Loving from the Open Field – Somatic Compassion
November 14 - November 15£60 – £120
Somatic Compassion is effortless
Many of us, especially Buddhist practitioners, feel that we need to work at being compassionate. Subtly or not a sense of effort and tension creeps into our loving. Shoulds and shouldn’t start popping up.
Exploring the Buddhist path of compassion or ‘awakening heart’, Alistair Appleton reconnected to the effortless quality of truly embodied or ‘somatic’ loving. He draws on the teaching of Chögyam Trungpa who makes a distinction between ‘maitri’ (appreciation of self) and ‘karuna /compassion’ (appreciation of others).
In other courses, Alistair has explored how resting in the open space of awareness allows us to have a different relationship with the parts that make up our self. This is maitri practice.
Embodied and somatic practice of Compassion
Once we have some tender relationship with these, often warring, parts and can breathe the gentleness of Big Self or ultimate bodhicitta on them, then the space clears for us to connect truely with the vast panoply of the world around us – people, animals, the natural world, the Universe.
It’s like we’ve been hypnotised into thinking that the endless spiralling of our inner world is the world, but the World with a capital W is a sacred one that is dazzling and ego-shattering when we really touch into it. The move from maitri to karuna is one that brings great joy but also a huge spur to wise action. We recognise how our own patterns have held us back from this luminosity and great space, then we can’t help but want that others feel it too. Their constriction becomes part of our expanded awareness and we are unable to judge in anyway whatsoever.
In the embodied space of the expanded heart, the illusion of a separate ‘other’ falls away and we rest in a state of Mahakaruna or Great Compassion.
What this workshop on Somatic Compassion will cover:
- revisiting the somatic understanding of relaxation and awareness
- connecting with the open-field of awareness accessed through the heart-centre
- requesting our ‘parts’ to step out of the way as we connect outwards
- ‘beholding’ practice
- being with another human being without fear or tension
- being with the natural world
What you can expect on a Mindsprings weekend course
- We aim to provide a safe, friendly and tolerant space to explore the benefits of body-based meditation
- There’s a good mix of teaching, experiential practice, and discussion. Talking helps make sure we’ve got it.

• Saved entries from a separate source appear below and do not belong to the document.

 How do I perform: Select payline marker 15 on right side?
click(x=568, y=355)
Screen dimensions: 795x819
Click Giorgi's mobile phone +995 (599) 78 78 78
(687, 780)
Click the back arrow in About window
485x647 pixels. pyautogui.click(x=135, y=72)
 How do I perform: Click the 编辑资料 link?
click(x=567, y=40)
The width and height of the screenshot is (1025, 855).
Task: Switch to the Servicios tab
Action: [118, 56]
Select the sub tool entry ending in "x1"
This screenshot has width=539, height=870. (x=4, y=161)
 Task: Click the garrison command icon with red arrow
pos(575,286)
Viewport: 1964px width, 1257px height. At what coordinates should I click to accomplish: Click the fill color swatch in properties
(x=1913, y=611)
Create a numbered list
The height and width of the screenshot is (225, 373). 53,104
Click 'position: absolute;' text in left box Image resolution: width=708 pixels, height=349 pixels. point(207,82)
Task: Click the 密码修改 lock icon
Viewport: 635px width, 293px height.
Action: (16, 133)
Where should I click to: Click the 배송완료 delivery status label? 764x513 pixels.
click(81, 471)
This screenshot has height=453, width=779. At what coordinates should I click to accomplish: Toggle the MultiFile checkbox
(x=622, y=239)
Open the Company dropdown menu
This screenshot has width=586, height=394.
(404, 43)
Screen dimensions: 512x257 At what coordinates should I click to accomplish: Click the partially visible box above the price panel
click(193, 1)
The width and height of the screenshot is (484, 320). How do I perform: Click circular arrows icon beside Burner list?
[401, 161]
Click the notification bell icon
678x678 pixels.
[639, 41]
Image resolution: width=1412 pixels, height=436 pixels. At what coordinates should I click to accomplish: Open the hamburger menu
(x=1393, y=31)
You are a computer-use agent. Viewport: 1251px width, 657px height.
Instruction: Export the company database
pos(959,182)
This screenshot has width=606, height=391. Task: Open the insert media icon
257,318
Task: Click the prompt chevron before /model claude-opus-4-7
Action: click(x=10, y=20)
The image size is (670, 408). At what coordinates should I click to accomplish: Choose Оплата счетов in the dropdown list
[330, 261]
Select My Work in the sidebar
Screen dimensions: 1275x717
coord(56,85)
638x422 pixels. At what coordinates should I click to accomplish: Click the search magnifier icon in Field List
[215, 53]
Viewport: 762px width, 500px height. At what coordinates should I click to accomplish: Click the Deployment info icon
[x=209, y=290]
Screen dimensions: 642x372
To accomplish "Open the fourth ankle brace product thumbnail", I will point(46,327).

- Some practices are done lying down, some sitting up. Weather permitting, we may work outside too.
- Alistair’s training as a therapist is always available for one-on-one support when things arise during practice
- We start at 10am and finish at 5pm each day – with an hour’s break for lunch and some tea/pee breaks
- You’ll receive electronic notes and a recording of the teaching and guided meditation after the course.
- After the weekend, we will try and keep the group together online and with email updates
How to book and financial support
Mindsprings tries to offer good quality instruction at a reasonable cost. We offer a concessionary rate to anyone who is struggling financially, to students and to the unemployed. We never want to turn someone away because they can’t pay. However, the full-price tickets help subsidise these cheaper places, so we ask people to use their discernment when buying a concession.